*To be done:* Express each line of this listing as an item in a numbered list, leaving out the blank lines.

begin Records to use

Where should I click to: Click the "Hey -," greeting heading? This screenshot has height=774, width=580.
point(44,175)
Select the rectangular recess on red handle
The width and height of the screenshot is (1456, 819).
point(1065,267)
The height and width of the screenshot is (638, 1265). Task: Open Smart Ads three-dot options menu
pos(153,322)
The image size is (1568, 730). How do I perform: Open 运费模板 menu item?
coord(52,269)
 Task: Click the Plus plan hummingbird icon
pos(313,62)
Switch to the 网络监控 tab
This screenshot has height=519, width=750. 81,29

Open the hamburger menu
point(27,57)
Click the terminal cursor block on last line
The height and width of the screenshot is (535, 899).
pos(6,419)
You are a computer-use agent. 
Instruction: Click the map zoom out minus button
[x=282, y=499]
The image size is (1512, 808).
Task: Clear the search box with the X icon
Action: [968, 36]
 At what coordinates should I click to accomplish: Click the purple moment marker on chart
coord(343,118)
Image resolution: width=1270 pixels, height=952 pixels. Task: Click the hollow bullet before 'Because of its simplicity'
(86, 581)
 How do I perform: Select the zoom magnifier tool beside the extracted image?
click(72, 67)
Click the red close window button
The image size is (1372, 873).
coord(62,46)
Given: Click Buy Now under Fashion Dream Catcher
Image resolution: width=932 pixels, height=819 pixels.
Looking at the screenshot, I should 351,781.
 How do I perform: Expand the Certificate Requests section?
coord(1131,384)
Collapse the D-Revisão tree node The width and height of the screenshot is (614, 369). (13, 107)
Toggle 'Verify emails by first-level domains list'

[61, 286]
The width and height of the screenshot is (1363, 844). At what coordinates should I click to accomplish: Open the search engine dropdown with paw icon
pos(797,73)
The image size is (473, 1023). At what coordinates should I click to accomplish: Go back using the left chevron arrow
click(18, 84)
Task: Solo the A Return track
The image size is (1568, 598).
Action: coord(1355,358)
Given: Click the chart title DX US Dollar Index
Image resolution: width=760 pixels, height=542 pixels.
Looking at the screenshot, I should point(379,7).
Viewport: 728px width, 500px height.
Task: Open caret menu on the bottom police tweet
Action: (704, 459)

end Records to use

*Written response:*
1. Where should I click to: Click the "Hey -," greeting heading? This screenshot has height=774, width=580.
2. point(44,175)
3. Select the rectangular recess on red handle
4. The width and height of the screenshot is (1456, 819).
5. point(1065,267)
6. The height and width of the screenshot is (638, 1265). Task: Open Smart Ads three-dot options menu
7. pos(153,322)
8. The image size is (1568, 730). How do I perform: Open 运费模板 menu item?
9. coord(52,269)
10.  Task: Click the Plus plan hummingbird icon
11. pos(313,62)
12. Switch to the 网络监控 tab
13. This screenshot has height=519, width=750. 81,29
14. Open the hamburger menu
15. point(27,57)
16. Click the terminal cursor block on last line
17. The height and width of the screenshot is (535, 899).
18. pos(6,419)
19. You are a computer-use agent. 
20. Instruction: Click the map zoom out minus button
21. [x=282, y=499]
22. The image size is (1512, 808).
23. Task: Clear the search box with the X icon
24. Action: [968, 36]
25.  At what coordinates should I click to accomplish: Click the purple moment marker on chart
26. coord(343,118)
27. Image resolution: width=1270 pixels, height=952 pixels. Task: Click the hollow bullet before 'Because of its simplicity'
28. (86, 581)
29.  How do I perform: Select the zoom magnifier tool beside the extracted image?
30. click(72, 67)
31. Click the red close window button
32. The image size is (1372, 873).
33. coord(62,46)
34. Given: Click Buy Now under Fashion Dream Catcher
35. Image resolution: width=932 pixels, height=819 pixels.
36. Looking at the screenshot, I should 351,781.
37.  How do I perform: Expand the Certificate Requests section?
38. coord(1131,384)
39. Collapse the D-Revisão tree node The width and height of the screenshot is (614, 369). (13, 107)
40. Toggle 'Verify emails by first-level domains list'
41. [61, 286]
42. The width and height of the screenshot is (1363, 844). At what coordinates should I click to accomplish: Open the search engine dropdown with paw icon
43. pos(797,73)
44. The image size is (473, 1023). At what coordinates should I click to accomplish: Go back using the left chevron arrow
45. click(18, 84)
46. Task: Solo the A Return track
47. The image size is (1568, 598).
48. Action: coord(1355,358)
49. Given: Click the chart title DX US Dollar Index
50. Image resolution: width=760 pixels, height=542 pixels.
51. Looking at the screenshot, I should point(379,7).
52. Viewport: 728px width, 500px height.
53. Task: Open caret menu on the bottom police tweet
54. Action: (704, 459)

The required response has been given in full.